Após mais uma semana marcada por exposição e desgaste provocados pela repercussão negativa da presença de vereadores armados no plenário, a Câmara de Goiânia pode ter encontrado a oportunidade certa para aprovar projeto de lei que proíba ou pelo menos restrinja o porte de arma no Legislativo. Na avaliação de vereadores de diversas tendências, há espaço político para aprovar a matéria sobre o tema que está na pauta da Casa, até como saída à pressão da comunidade para que episódios como o da última quarta-feira, 30, sejam levados à Comissão de Ética e Decoro Parlamentar.

Protagonista, mais uma vez, do entrevero, o vereador Sargento Novandir (Avante) foi alertado por colegas do desgaste provocado pela exibição de sua arma de fogo durante o bate-boca com o também vereador Santana Gomes (PRTB) na sessão plenária. Em reservado, o presidente do Comissão de Ética, Anselmo Pereira (MDB), classificou como “praticamente insustentável” a pressão para que leve o caso à apreciação do colegiado. Os participantes da reunião fizeram chegar a Novandir a compreensão do decano sobre a crise.

Em paralelo, vereadores estimulam o vereador Ronilson Reis (Brasil 35), autor da matéria que proíbe o porte e a posse de arma de fogo que está na pauta da Casa, a trabalhar pela aprovação do projeto. A mobilização parece ter tido efeito: o vereador deu diversas entrevistas nos últimos dias dizendo que vai pedir a inclusão da proposta na pauta do plenário na primeira sessão útil da semana que começa.

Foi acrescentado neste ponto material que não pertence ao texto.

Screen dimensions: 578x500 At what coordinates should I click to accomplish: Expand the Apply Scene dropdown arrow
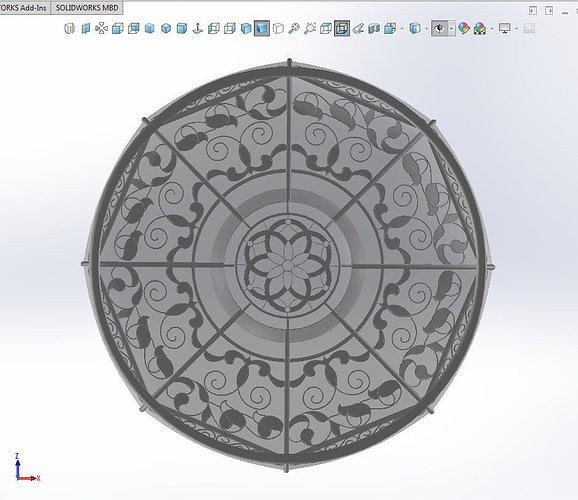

A polêmica envolvendo o porte e a posse de arma no plenário e nas dependências da Câmara – exceto para policiais e guardas metropolitanos em serviço – é antiga, mas se arrefeceu com a ascensão do bolsonarismo. Desde então, a defesa das medidas de flexibilização da compra e porte de armas e munições passou a ser vista como eleitoralmente vantajosa.

Situações tidas agora como abusivas encontram ainda respaldo no fato de que o Regimento Interno da Câmara de Goiânia é omisso quanto à questão – nem proíbe nem autoriza o porte. Um cartão verde para que cada um proceda como bem entender.